2. MRAMS mesoscale simulations design
In an effort to better understand the different me-

teorological environments inside Jezero crater,
MRAMS was applied to Mars 2020 landing site
region using nested grids with a spacing of 330 meters on the innermost grid that is centered over the
landing site [2]. MRAMS is ideally suited for this
investigation; the model is explicitly designed to
simulate Mars’ atmospheric circulations at the
mesoscale and smaller with realistic, high-resolution
surface properties. The model is run for 4 sols with 4
grids and then the 3 additional grids are added and
run for at least 3 more sols. Initialization and boundary condition data are taken from a NASA Ames
GCM simulation with column dust opacity driven by
zonally-averaged TES retrievals. Vertical dust distribution is given by a Conrath-v parameterization that
varies with season and latitude. The lowest thermodynamic level (where temperature and pressure are
prognosed) is ∼14m above the ground. Ideally, the
first vertical level would be located at the height of
the MEDA sensors, but this is not computationally
practical.
3. Nighttime turbulence modeled with
MRAMS
The effect of subgrid-scale eddies is captured
within MRAMS via a prognostic TKE (Figure 1)

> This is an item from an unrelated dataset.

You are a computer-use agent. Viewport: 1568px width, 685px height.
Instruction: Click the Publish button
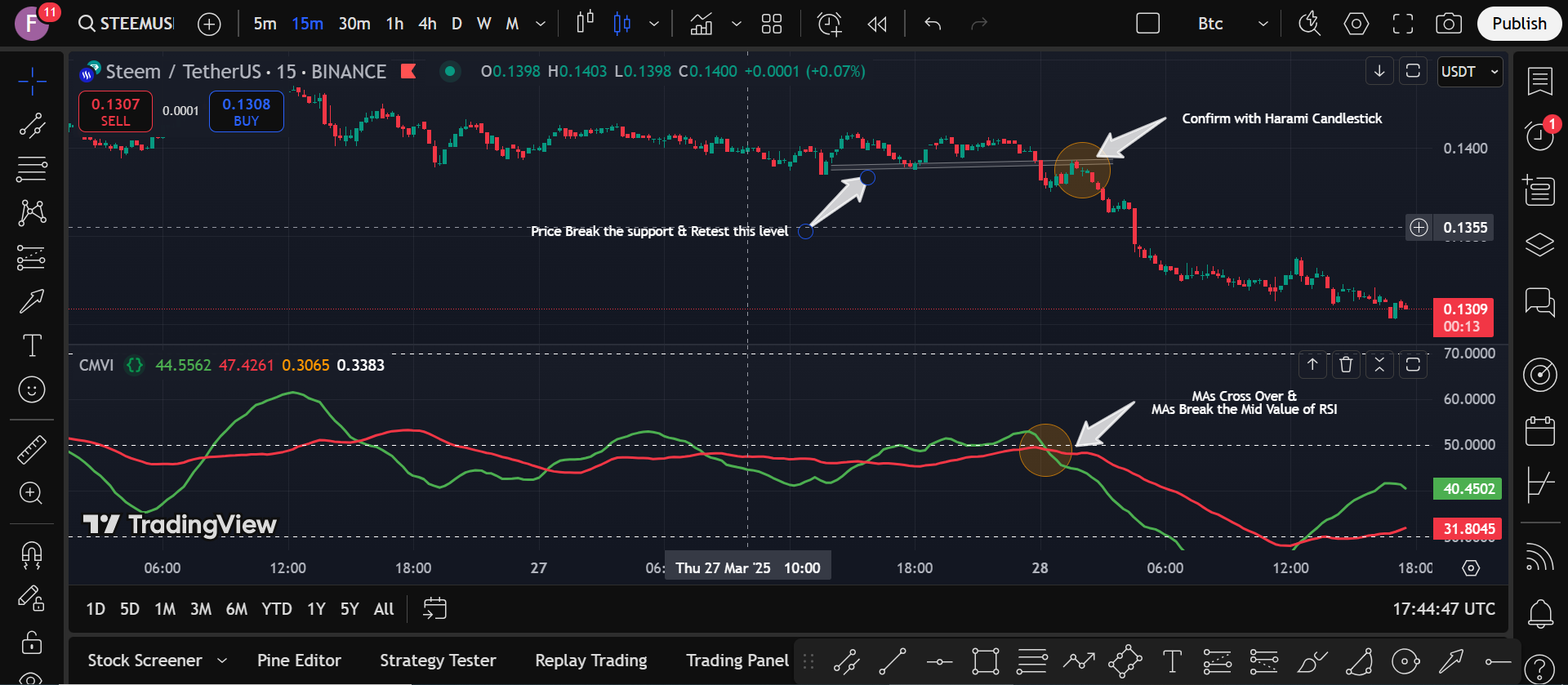[x=1519, y=24]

equation [3]. MRAMS shows a peak in TKE during
the afternoon, which is consistent with the modeled
high-frequency variations in air temperatures [2,
Figure 4]. The sudden increase in air temperature
during the evenings [2, Figure 4] at the onset of
radiative cooling is produced by mechanically driven
turbulence since the atmosphere is stable and nonconvective in the evening (Figure 2).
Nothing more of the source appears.